Больше рецензий

4 марта 2019 г. 02:14

171

С жанром басни как-то получается, что обычно в национальной литературе возникает гениальный баснописец, до и после которого другие писатели и поэты, даже если они и писали басни, с этим гением несравнимы. Поэтому мы говорим о таких вершинах басни как Эзоп у античных греков, Федр — у античных римлян, Лафонтен — во французской литературе, Крылов в русской литературе, Глибов — в украинской.

Сюжеты басен переходят от одного автора к другому, и их басни выглядят то как более-менее точный перевод предшественника, то как вольная интерпретация предыдущего текста. Можно предположить, что и Федр брал басни из каких-то готовых источников. Может, один из них — суфийские притчи. И хотя все наши школьно-университетские учебники говорят о басне как о дидактическом жанре, в основе которого находится прием аллегории, когда два плана — образный и морально-дидактический прозрачны и один четко соответствует другому, мне кажется, что это не совсем так. Когда суфии хотят глубже понять смысл притчи, они медитируют по поводу ее содержания, и в результате открывается множественность вариантов ее понимания, разной глубины и значимости. Если генетические корни связывают басню с суфийскими притчами, попробуйте подумать о смысле басни — и вам откроется, что дидактика басни совсем не та, о которой говорят учебники, она скорее о духовном развитии человека, который прочитал басню и задумался о ней, а совсем не о сатирическом бичевании пороков общества. Духовное просветление отличается от общественной сатиры.

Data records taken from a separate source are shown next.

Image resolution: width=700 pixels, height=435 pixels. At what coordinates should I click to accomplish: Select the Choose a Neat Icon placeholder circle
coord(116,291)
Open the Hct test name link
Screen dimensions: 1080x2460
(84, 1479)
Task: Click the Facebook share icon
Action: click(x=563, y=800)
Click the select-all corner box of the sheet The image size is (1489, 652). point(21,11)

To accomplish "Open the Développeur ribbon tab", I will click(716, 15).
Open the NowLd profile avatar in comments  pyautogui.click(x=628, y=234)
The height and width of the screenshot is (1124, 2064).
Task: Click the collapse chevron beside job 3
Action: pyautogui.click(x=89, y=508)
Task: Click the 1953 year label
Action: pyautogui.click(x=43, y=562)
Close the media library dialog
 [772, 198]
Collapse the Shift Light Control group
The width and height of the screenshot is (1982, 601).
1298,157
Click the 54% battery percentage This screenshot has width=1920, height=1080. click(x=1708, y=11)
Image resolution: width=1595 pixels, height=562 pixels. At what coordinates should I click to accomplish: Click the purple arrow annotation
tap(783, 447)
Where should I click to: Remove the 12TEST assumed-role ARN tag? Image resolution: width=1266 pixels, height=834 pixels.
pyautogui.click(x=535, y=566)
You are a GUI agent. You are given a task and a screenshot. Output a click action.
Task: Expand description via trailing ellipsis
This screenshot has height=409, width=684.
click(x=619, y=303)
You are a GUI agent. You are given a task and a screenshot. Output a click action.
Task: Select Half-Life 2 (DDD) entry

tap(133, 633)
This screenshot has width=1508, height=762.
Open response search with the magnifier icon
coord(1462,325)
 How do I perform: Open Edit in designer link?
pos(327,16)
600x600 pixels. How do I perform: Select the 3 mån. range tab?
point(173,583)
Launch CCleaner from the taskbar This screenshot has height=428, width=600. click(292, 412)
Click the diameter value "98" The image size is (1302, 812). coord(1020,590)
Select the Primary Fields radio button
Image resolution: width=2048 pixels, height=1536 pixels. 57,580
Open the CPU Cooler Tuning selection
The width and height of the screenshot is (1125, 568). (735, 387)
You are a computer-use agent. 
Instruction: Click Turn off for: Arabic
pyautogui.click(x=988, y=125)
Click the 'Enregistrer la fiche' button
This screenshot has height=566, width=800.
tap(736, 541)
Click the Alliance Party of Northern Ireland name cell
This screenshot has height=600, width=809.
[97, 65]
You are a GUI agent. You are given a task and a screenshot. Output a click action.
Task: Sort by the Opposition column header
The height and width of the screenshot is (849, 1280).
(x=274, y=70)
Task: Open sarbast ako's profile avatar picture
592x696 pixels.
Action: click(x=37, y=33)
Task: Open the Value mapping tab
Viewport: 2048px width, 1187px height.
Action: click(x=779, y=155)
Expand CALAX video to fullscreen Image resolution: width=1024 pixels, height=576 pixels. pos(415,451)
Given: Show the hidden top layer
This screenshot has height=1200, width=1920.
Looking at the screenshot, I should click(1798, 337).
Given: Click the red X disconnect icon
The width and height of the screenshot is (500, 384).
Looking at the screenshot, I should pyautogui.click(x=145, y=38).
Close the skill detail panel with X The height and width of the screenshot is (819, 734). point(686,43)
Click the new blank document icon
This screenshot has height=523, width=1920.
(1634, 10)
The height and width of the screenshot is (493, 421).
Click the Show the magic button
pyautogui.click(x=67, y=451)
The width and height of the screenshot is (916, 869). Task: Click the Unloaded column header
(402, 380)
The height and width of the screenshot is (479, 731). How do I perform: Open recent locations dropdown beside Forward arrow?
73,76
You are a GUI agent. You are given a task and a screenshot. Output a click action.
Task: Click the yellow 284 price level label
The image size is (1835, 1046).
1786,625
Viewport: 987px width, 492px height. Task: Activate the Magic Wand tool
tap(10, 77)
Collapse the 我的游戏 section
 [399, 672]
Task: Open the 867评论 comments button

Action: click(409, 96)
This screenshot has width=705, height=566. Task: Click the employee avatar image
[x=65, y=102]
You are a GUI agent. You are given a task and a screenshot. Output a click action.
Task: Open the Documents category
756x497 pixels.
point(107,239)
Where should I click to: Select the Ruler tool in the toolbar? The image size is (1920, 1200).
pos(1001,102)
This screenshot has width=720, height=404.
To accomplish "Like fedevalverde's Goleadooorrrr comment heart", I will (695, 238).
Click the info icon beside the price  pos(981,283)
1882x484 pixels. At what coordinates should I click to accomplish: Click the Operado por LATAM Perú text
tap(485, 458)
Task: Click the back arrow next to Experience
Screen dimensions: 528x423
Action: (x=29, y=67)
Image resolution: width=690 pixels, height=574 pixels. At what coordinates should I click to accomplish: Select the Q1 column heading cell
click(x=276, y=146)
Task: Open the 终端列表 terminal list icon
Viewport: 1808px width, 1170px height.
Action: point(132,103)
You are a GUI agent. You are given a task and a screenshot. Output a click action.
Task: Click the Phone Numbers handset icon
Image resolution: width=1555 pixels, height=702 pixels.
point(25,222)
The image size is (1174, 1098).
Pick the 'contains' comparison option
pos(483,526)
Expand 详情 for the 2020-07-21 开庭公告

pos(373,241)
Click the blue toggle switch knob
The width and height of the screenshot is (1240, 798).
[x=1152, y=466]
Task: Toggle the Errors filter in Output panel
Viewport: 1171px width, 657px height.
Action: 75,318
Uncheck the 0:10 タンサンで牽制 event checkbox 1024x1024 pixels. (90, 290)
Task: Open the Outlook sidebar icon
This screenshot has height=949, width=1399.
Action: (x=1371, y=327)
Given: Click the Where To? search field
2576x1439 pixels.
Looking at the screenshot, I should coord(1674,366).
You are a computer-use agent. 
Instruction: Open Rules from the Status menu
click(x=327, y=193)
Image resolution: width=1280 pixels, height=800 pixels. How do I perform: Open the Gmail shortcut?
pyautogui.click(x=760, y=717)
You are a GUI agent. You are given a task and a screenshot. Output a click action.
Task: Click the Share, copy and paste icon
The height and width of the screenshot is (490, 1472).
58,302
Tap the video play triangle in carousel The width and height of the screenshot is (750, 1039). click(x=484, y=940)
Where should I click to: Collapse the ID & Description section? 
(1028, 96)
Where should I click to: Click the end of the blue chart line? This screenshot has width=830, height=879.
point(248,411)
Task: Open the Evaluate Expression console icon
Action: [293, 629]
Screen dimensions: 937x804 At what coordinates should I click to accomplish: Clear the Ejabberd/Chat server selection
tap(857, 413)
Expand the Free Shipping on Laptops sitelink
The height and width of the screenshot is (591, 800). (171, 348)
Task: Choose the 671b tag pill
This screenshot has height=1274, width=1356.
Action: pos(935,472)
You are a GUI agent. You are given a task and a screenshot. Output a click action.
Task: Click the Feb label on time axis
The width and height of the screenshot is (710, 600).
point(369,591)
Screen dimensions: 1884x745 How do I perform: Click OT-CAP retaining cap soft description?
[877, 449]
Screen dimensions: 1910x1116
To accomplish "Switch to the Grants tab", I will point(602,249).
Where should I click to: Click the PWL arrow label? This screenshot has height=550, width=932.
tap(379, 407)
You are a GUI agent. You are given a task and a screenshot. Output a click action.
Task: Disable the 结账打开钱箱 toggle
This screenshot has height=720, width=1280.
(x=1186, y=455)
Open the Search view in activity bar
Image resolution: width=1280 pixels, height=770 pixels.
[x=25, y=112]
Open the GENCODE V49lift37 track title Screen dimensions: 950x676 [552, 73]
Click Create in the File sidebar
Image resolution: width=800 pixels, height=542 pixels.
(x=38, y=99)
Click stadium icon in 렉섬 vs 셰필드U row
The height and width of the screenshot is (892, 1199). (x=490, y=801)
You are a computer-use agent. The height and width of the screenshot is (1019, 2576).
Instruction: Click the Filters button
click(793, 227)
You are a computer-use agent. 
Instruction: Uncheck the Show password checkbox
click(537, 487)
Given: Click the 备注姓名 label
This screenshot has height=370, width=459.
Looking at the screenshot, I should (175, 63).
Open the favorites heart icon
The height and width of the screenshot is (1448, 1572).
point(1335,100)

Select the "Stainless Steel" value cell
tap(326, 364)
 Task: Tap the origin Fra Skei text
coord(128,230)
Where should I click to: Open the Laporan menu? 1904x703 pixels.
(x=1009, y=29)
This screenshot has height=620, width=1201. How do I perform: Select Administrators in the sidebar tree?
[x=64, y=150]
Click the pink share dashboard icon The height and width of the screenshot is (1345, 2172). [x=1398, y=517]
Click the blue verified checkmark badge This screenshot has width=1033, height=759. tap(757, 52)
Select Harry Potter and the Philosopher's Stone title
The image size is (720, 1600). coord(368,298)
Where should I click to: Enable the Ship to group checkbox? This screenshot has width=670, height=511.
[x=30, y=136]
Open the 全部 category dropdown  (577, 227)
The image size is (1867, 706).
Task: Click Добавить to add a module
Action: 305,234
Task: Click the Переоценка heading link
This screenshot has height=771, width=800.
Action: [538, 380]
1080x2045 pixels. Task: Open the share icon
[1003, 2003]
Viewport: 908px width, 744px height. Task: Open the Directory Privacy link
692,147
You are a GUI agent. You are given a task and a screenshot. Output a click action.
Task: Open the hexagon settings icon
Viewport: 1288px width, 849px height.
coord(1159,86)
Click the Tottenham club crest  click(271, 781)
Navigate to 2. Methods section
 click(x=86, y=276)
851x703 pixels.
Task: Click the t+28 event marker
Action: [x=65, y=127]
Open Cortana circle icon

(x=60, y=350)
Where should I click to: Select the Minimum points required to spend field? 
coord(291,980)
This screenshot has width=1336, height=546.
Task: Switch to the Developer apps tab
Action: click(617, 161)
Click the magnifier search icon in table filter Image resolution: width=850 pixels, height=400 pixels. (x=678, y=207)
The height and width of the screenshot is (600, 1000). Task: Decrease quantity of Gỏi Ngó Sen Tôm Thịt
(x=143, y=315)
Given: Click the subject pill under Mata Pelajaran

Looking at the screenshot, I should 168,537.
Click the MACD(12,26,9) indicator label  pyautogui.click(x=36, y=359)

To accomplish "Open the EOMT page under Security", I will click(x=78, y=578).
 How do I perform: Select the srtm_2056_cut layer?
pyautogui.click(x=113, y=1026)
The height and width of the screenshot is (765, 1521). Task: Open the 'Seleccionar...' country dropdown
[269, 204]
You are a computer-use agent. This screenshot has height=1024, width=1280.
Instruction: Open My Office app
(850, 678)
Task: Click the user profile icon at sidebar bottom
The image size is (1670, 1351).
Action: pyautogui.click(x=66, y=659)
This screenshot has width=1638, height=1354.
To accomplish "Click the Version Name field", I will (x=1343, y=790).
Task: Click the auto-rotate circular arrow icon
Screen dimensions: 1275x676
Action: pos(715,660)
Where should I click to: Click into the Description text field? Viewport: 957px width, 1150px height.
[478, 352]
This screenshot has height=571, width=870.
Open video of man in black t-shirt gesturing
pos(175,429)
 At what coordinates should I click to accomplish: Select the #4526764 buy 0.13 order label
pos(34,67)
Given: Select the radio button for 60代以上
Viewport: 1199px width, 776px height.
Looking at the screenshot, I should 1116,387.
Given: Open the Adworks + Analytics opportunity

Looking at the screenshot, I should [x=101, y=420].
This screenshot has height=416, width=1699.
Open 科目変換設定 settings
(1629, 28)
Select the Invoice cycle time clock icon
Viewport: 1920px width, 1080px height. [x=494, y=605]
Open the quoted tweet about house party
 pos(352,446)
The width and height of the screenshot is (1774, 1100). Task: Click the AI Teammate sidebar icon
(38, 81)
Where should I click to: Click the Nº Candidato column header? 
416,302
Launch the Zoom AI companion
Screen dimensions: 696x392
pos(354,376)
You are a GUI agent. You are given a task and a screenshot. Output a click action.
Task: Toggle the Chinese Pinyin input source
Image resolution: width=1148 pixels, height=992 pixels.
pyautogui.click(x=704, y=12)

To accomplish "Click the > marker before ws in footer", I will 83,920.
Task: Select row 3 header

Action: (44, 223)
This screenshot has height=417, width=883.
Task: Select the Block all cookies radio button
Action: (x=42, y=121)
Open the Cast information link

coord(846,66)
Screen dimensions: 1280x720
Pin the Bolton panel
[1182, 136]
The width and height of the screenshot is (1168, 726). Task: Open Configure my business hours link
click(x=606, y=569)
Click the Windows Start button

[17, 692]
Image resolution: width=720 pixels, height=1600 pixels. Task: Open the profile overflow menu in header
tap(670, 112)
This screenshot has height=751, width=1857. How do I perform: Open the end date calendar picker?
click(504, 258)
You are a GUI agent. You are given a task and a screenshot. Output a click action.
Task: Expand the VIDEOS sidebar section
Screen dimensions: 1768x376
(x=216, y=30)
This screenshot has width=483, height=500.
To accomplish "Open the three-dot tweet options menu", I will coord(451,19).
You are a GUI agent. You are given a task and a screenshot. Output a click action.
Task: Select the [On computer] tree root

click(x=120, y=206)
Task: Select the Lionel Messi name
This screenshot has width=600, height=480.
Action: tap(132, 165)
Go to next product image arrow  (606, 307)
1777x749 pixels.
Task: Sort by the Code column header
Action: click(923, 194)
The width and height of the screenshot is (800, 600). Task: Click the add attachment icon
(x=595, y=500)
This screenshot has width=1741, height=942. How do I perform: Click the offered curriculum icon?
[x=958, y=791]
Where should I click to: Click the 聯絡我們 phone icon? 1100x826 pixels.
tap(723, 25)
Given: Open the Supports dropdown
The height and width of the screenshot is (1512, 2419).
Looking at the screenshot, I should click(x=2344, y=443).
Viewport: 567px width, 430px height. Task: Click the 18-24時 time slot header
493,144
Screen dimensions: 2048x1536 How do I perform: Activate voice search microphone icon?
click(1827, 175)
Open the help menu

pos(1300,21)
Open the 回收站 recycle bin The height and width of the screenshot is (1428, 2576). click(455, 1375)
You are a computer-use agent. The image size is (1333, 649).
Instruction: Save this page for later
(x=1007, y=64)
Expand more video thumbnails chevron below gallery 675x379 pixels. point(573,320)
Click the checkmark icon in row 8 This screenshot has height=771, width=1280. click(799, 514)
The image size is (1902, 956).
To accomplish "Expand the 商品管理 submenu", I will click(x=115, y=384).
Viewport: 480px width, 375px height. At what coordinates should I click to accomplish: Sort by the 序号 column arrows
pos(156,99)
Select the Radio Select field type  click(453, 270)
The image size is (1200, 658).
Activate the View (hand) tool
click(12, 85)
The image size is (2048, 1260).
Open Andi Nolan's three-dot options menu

Басни Лафонтена гениальны в своем языке, в обработке сюжетов, в тех выводах, к которым они приходят. Поэтому читаю на французском, смотрю, что есть у других, у Крылова. Первая в первой книге басен Лафонтена — La Cigale et la Fourmi. У Крылова — "Стрекоза и муравей". Лафонтен начинает свою книгу басен с размышления: что важнее — трудиться каждый день с утра до вечера, чтобы иметь кусок хлеба, или петь, пока поется, дарить приятное людям, не думая о завтрашнем дне? Как-то незаметны здесь сатира и дидактика: скорее перед нами те герои, которых чуть позже назовут филистером и художником. Два разных типа жизни. И будет ли муравью легче трудиться следующим летом, когда он не услышит песен умершей от голода стрекозы? А почему муравей не дает стрекозе даже кусочка хлеба, а отправляет ее подальше: "так пойди же попляши". Разве благочестивая трудолюбивая жизнь превращает муравья в жесткого, бесчувственного, да ещё и грубого персонажа? Вот так и дидактика…

Ещё из интересного. У Лафонтена, если перевести точно, стрекозы нет. У него — "Цикада и муравей". Кто слышал цикаду, тот сразу поймет, почему она лето целое пропела. И сразу чувствуется, откуда к нам пришла басня — из жаркого Средиземноморья. У Крылова эта басня обрусела: ну откуда тут цикады, хотя и песни стрекозы тоже вряд ли кто когда слышал. Но стрекоза в русской басне прижилась. Еще у Лафонтена отношения между двумя героями совсем не кумовские, как у Крылова. Там всё строже: цикада пришла просить в долг, и даже говорит о теле кредита и о процентах! Но жестокосердый муравей всё равно отказывает — он не в настроении давать в долг. Точнее, она, потому что по французски и цикада (la Cigale), и муравей (la Fourmi) — оба/обе женского рода. Не знаю, вкладывал ли Крылов гендерный аспект в отношения стрекозы и муравья, но он точно может возникнуть в наше время. А герои у Лафонтена — женского рода, и никакой гендерной динамики в его басне нет!